= TASK DESCRIPTION =
Once you have read the entries below, write them all out again exactly.

= MATERIAL PROVIDED =

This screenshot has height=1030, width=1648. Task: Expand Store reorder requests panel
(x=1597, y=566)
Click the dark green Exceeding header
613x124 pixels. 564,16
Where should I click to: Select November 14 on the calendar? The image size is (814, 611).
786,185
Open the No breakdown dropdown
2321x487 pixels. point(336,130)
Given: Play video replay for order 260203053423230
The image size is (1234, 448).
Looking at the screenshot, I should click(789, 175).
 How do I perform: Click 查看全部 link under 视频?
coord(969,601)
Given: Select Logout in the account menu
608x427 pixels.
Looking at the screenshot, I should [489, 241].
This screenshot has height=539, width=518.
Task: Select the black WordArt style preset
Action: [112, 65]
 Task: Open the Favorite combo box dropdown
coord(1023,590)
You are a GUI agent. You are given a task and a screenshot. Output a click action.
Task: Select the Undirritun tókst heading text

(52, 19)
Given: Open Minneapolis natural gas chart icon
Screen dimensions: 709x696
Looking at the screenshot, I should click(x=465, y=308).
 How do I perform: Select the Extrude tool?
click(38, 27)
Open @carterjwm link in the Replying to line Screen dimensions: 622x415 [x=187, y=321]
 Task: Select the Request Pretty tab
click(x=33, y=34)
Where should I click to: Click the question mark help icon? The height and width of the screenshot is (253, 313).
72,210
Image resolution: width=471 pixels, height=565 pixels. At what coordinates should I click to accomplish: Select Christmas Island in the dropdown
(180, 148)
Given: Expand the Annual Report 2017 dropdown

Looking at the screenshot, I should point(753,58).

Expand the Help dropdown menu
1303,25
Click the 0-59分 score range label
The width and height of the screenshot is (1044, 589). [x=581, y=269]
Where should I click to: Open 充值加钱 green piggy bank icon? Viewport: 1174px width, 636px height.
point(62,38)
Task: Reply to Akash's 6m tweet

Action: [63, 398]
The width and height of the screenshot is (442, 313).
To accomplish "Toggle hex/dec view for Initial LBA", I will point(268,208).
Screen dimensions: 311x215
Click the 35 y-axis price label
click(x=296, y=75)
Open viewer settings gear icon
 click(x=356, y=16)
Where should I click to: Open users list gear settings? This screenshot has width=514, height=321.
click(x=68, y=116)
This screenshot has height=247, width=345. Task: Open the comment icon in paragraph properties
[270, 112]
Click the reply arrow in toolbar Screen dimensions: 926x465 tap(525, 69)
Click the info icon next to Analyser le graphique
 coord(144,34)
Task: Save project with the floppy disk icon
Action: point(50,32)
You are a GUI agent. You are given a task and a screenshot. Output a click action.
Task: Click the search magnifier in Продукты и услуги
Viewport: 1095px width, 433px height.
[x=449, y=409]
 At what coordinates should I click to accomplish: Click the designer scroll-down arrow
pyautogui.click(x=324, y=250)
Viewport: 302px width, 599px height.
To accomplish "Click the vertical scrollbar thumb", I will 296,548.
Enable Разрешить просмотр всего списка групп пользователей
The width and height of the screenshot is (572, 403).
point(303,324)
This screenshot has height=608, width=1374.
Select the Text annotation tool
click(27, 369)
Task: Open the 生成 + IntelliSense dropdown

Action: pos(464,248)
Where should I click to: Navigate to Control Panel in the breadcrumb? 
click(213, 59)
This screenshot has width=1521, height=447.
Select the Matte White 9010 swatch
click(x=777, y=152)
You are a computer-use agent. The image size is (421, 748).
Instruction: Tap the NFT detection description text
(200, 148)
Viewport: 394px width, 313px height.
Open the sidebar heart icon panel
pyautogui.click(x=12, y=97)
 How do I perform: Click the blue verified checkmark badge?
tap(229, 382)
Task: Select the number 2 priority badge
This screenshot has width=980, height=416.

= RESPONSE AREA =
This screenshot has height=1030, width=1648. Task: Expand Store reorder requests panel
(x=1597, y=566)
Click the dark green Exceeding header
613x124 pixels. 564,16
Where should I click to: Select November 14 on the calendar? The image size is (814, 611).
786,185
Open the No breakdown dropdown
2321x487 pixels. point(336,130)
Given: Play video replay for order 260203053423230
The image size is (1234, 448).
Looking at the screenshot, I should click(789, 175).
 How do I perform: Click 查看全部 link under 视频?
coord(969,601)
Given: Select Logout in the account menu
608x427 pixels.
Looking at the screenshot, I should [489, 241].
This screenshot has height=539, width=518.
Task: Select the black WordArt style preset
Action: [112, 65]
 Task: Open the Favorite combo box dropdown
coord(1023,590)
You are a GUI agent. You are given a task and a screenshot. Output a click action.
Task: Select the Undirritun tókst heading text

(52, 19)
Given: Open Minneapolis natural gas chart icon
Screen dimensions: 709x696
Looking at the screenshot, I should click(x=465, y=308).
 How do I perform: Select the Extrude tool?
click(38, 27)
Open @carterjwm link in the Replying to line Screen dimensions: 622x415 [x=187, y=321]
 Task: Select the Request Pretty tab
click(x=33, y=34)
Where should I click to: Click the question mark help icon? The height and width of the screenshot is (253, 313).
72,210
Image resolution: width=471 pixels, height=565 pixels. At what coordinates should I click to accomplish: Select Christmas Island in the dropdown
(180, 148)
Given: Expand the Annual Report 2017 dropdown

Looking at the screenshot, I should point(753,58).

Expand the Help dropdown menu
1303,25
Click the 0-59分 score range label
The width and height of the screenshot is (1044, 589). [x=581, y=269]
Where should I click to: Open 充值加钱 green piggy bank icon? Viewport: 1174px width, 636px height.
point(62,38)
Task: Reply to Akash's 6m tweet

Action: [63, 398]
The width and height of the screenshot is (442, 313).
To accomplish "Toggle hex/dec view for Initial LBA", I will point(268,208).
Screen dimensions: 311x215
Click the 35 y-axis price label
click(x=296, y=75)
Open viewer settings gear icon
 click(x=356, y=16)
Where should I click to: Open users list gear settings? This screenshot has width=514, height=321.
click(x=68, y=116)
This screenshot has height=247, width=345. Task: Open the comment icon in paragraph properties
[270, 112]
Click the reply arrow in toolbar Screen dimensions: 926x465 tap(525, 69)
Click the info icon next to Analyser le graphique
 coord(144,34)
Task: Save project with the floppy disk icon
Action: point(50,32)
You are a GUI agent. You are given a task and a screenshot. Output a click action.
Task: Click the search magnifier in Продукты и услуги
Viewport: 1095px width, 433px height.
[x=449, y=409]
 At what coordinates should I click to accomplish: Click the designer scroll-down arrow
pyautogui.click(x=324, y=250)
Viewport: 302px width, 599px height.
To accomplish "Click the vertical scrollbar thumb", I will 296,548.
Enable Разрешить просмотр всего списка групп пользователей
The width and height of the screenshot is (572, 403).
point(303,324)
This screenshot has height=608, width=1374.
Select the Text annotation tool
click(27, 369)
Task: Open the 生成 + IntelliSense dropdown

Action: pos(464,248)
Where should I click to: Navigate to Control Panel in the breadcrumb? 
click(213, 59)
This screenshot has width=1521, height=447.
Select the Matte White 9010 swatch
click(x=777, y=152)
You are a computer-use agent. The image size is (421, 748).
Instruction: Tap the NFT detection description text
(200, 148)
Viewport: 394px width, 313px height.
Open the sidebar heart icon panel
pyautogui.click(x=12, y=97)
 How do I perform: Click the blue verified checkmark badge?
tap(229, 382)
Task: Select the number 2 priority badge
This screenshot has width=980, height=416.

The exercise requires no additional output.